_Problem details_:
If a line of the records holds the word "computer", copy it out.
= Beginning of Section =
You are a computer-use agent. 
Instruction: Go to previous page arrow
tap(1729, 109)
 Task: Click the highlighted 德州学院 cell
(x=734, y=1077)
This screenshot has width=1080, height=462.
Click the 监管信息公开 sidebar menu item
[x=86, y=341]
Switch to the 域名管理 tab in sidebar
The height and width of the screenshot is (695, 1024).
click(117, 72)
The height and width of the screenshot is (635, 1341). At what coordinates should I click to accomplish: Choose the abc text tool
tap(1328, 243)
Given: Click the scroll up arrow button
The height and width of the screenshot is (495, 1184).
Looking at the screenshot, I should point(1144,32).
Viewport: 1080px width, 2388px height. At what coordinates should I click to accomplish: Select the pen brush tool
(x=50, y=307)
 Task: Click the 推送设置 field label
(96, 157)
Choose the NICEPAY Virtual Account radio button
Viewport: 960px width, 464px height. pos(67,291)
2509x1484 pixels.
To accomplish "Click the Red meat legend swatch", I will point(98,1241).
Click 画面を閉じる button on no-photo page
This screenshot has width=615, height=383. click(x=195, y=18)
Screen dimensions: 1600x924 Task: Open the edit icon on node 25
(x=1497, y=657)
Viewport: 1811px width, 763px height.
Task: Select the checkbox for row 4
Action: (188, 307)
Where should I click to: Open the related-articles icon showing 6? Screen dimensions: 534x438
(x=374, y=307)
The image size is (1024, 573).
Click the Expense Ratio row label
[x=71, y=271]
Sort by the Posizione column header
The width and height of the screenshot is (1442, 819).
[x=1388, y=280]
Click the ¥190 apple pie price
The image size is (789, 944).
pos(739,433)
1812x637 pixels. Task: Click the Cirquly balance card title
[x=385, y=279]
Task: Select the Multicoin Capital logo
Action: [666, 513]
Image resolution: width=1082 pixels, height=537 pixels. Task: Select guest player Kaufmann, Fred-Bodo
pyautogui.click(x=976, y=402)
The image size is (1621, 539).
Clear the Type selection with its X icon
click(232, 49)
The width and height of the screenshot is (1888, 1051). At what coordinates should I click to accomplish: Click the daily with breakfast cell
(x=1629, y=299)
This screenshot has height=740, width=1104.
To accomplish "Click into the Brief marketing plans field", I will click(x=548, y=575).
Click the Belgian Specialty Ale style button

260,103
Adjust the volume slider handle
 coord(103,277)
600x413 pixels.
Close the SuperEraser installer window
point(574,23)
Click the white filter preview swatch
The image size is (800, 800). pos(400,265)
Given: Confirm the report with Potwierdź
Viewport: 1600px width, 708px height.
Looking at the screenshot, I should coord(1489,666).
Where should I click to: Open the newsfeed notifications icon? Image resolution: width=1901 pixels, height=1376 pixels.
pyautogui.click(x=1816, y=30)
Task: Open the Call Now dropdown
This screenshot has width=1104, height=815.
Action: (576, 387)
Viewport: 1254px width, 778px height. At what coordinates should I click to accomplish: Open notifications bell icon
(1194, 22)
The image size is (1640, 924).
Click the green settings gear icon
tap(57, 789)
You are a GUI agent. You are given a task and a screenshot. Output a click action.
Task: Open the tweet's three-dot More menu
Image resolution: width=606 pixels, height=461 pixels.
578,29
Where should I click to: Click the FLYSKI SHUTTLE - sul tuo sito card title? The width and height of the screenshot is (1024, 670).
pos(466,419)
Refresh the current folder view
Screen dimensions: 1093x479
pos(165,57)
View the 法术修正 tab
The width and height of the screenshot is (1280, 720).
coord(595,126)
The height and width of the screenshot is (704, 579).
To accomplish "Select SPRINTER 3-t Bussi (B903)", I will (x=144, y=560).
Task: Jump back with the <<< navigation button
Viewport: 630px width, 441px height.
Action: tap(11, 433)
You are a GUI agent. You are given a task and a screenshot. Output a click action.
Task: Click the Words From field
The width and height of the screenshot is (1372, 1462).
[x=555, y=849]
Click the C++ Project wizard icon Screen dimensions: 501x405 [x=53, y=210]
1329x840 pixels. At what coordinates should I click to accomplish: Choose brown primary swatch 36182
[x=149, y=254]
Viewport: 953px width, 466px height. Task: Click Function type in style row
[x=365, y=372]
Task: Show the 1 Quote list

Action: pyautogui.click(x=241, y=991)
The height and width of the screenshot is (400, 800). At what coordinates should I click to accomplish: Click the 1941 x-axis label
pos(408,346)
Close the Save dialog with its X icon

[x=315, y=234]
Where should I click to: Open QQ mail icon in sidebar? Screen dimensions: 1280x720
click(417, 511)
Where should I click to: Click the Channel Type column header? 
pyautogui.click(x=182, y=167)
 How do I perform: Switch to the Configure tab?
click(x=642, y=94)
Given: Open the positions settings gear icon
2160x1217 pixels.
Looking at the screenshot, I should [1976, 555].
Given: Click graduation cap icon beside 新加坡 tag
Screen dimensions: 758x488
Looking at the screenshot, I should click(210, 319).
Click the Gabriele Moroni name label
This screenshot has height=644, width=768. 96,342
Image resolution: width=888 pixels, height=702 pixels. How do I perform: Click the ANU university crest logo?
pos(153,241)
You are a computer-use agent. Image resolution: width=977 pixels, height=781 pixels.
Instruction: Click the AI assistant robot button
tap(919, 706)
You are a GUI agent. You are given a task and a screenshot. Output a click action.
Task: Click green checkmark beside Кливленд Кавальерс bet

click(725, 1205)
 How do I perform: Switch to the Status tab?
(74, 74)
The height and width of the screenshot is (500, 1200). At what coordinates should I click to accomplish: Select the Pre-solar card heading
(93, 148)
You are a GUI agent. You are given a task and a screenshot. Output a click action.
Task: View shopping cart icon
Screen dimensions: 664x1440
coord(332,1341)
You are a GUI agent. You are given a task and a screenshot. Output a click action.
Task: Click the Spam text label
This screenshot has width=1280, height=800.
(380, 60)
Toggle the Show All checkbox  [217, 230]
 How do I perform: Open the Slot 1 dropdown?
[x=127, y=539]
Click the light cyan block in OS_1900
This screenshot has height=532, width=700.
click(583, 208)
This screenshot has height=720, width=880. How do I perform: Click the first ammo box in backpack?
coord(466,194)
= End of Section =
_Completed task_:
You are a computer-use agent. 
You are a computer-use agent. Image resolution: width=977 pixels, height=781 pixels.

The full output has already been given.